Both had been members of The Old Guard. They joined the department about 18 months ago after leaving the military. "The Old Guard has performed on a regular basis at a variety ceremonies over many years," Richmond said. A contingent marched in Saturday's parade.

"Both are now teaching close order drill and how to perform with rifles," Helms said. The rifle performance team consists of 12 members out of the 20. "However, everyone is being cross trained to perform various functions," he said.

WHEN IT CAME to the new uniforms, that was a joint decision by Helms and Alexandria Fire Chief Gary Mesaris. They are dark blue, with a high collar and a bright red stripe down the outer pant leg. Each member's outfit is topped by a classic bell cap. The Chief's trousers have dual red stripes as well as markings on the coat sleeves.

"There have been a lot of members in the Honor Guard over the years," Deputy Chief James Gower explained. "It actually got started under Captain Robert Orr. He was the first leader."

Leadership was then taken over by Captain Michael Beckett, who is still an active member, according to Gower. "We became aware we had to become more knowledgeable in formal ceremonial matters when Captain Robert Blunt died while an active member of the department. We had to go to the Coast Guard to learn how to fold the flag properly in order to present it to his widow at the funeral," Gower acknowledged.
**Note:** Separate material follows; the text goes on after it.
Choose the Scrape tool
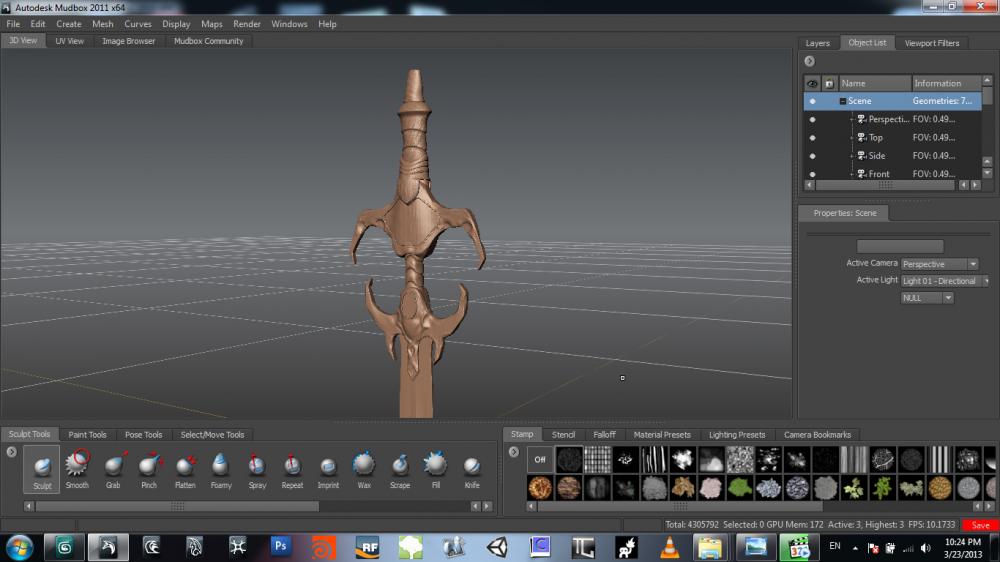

Prior to its rejuvenation, the unit had dwindled to a membership of only six or eight, according to Helms. "We have also added a bugler to our ranks," he SAID. "We have been using a recording at ceremonies because we did not have a formal bugler."

That role is now being fulfilled by Firefighter 2 Matthew Craig. He is not only a firefighter but also a formally trained musician, having received his bachelors degree in music education in 1999 from James Madison University.

"I was studying music but I also started volunteering with the fire department in Harrisonburg as a way to get off campus," Craig SAID. "That's when I got hooked on firefighting."

HIS ACTUAL instrument of formal training is the trombone. In addition to firefighting, Craig teaches music part time at West Springfield High School as well as giving drill and drum major instructions to the high school band.

A Woodbridge resident, Craig has been a member of the city fire department for three years. "Although my primary role will be as a bugler, I am cross training to perform other roles with the Honor Guard," he said.

Craig also composed a symphony honoring the fallen of 9/11. It was performed at Northern Virginia Community College's Schlesinger Concert Hall last year.

The first local public exposure of the new Honor Guard Drill Team occurred during Alexandria's George Washington Birthday Parade. "The guys who have been a part of the Guard over the years have done a terrific job. But we decided the unit needed to be upgraded so we could bring even greater dignity to ceremonial occasions as well other events," Helms said.